Estudié en una escuela de arte, luego de escapar de la escuela formal, ya que me asfixiaba todo aquello que no respirara drama, sangre y vida. Ahí, conocí amores y preguntas, libros y desventuras, lágrimas y ganas. Escribía poemas en la pared de mi habitación, leía con hambre todo lo que pasara ante mis ojos: La Biblia, Cervantes, Velarde, Elizondo, Girondo, El libro vaquero, los folletos de nuevas religiones… Era un artista incipiente e inquieto, lleno de un vacío nostálgico que solo la literatura podía curar. Uno de mis grandes descubrimientos fue, precisamente, entre las páginas de “Unicornio”: el neobarroquismo yucateco de Joaquín Bestard, desplegado con maestría en su universo de “Beyhualé”. Deseaba que un día mis mundos internos fueran tan desafiantes como los suyos, y hubiese algún lector ávido por vivir en ellos. En esos ayeres también descubrí a otro autor cuyas letras crueles, libres y experimentales, me asombraron e influyeron por completo: Livingston Denegre-Vaught con su “Tríptico Erótico”; y con él, tuve la fortuna de intercambiar comentarios, confesiones, y hasta de discutir acaloradamente. Ambos maestros han pasado a otro plano, y desde el mar de la muerte, nos observan.

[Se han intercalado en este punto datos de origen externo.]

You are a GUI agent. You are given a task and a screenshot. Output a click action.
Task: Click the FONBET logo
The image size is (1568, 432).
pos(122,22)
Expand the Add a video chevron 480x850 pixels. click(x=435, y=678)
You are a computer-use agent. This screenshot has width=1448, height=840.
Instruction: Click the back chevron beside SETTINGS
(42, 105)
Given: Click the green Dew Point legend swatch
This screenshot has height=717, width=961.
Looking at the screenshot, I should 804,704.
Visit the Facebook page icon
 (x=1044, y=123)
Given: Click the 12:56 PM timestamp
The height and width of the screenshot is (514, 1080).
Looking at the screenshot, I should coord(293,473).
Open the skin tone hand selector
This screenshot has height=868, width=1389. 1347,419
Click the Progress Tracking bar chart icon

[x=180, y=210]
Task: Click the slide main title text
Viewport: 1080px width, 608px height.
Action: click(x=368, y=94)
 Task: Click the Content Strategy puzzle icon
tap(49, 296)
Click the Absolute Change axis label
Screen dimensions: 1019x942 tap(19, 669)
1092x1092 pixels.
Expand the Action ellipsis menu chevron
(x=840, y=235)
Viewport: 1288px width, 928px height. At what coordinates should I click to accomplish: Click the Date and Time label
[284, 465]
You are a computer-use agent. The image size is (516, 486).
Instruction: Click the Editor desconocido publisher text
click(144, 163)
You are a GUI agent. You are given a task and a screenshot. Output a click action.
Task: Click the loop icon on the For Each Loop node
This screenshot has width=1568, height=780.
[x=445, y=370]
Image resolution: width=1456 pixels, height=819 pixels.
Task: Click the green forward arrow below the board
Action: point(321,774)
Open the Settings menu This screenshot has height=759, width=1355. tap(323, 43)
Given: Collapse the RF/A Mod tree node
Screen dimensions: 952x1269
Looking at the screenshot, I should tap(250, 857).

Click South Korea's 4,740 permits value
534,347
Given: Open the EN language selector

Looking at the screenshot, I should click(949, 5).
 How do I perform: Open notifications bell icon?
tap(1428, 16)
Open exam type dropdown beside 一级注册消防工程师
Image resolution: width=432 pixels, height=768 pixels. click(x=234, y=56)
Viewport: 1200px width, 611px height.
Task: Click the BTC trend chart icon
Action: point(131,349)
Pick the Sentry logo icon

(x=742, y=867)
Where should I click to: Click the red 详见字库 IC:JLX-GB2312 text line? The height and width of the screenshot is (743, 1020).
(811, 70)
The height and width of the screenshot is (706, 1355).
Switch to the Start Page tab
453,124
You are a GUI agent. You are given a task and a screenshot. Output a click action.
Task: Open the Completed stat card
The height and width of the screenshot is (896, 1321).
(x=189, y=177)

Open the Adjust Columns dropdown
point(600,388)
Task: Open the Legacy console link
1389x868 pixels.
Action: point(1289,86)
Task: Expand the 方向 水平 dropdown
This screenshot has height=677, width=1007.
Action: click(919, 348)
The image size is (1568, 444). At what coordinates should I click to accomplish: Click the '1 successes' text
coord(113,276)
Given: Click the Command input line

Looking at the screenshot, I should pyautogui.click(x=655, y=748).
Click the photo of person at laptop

Esa etapa fue el caldo de cultivo de: “El beso del candil diurno”, que después de años y años de corregirse, terminó llamándose también: “X’mahaná”.
X’mahaná, porque ese es uno de mis recuerdos más lejanos: estar en un pupitre en el jardín de niños, escribiendo la letra “A”, mientras una de esas colosales mariposas se colaba por la ventana, llenándome de pavor. X’mahaná, porque es un símbolo de la noche que palpita muy dentro de los yucatecos, solemne y misterioso. X’mahaná, porque son las sombras que nos visitan desde la soledad pertinaz del más allá, y volando nos recuerdan que no hay nada más grato que la manía de estar vivos.
Esta historia, mi primera novela, es un homenaje al verano infinito que habita en nuestra alma; es la única forma en la que puedo rendir tributo a todos quienes me han inspirado en la silenciosa niñez, la revoltosa juventud, y hoy, en las revelaciones de la adultez.
Espero de corazón que estas letras también puedan inspirar la voz de algún joven que desee compartir sus sueños con nosotros. Lo necesitamos.
“Sólo conoce el amor quien ama sin esperanza”.
Friedrich Schiller
I
Amanecía en la tierra de los escogidos.
Hervida el agua de pozo para un matutino café caducado, y puesto en la radio el Danzón de los malos agüeros, Santo Pat Villacera caminó hasta el guardarropa. Entre las grietas de su triste laminado, la choza resonaba al sabor de sus bostezos: aguardiente en muelas picadas. A esa hora, la luz comenzaba a brotar del oriente; mas el frío, punzante cual diente de perro malix , se volvía capa real para los suspiros desafinados del viejo Pat, quien puntualmente, como todos los días, encontraba en el fondo del ropero su uniforme azul (muy a su pesar) venerado por las polillas. Imaginaba que esos bichitos se daban un banquete con él durante la noche, y luego, llorosos por la culpa de haber engullido la piel de tela barata, engordadas por botones y ojales consumidos, iban vomitando mil hilos de algodón hasta que fuera suficiente para confeccionar la prenda por segunda vez; ponían alas a la obra y tejían el traje. Cada madrugada era lo mismo, desde hacía treinta años. Eran polillas amigables que no deseaban verlo perder su trabajo, pues les proporcionaba buen hogar y alimento.
Encabronado y todavía soñoliento, Santo quitó la pelusa de la ropa, olfateando su estancada humedad. Observó el uniforme como si fuese la vez primera, tratándole de atribuir una importancia que escapaba a los años y a su chueca imaginación.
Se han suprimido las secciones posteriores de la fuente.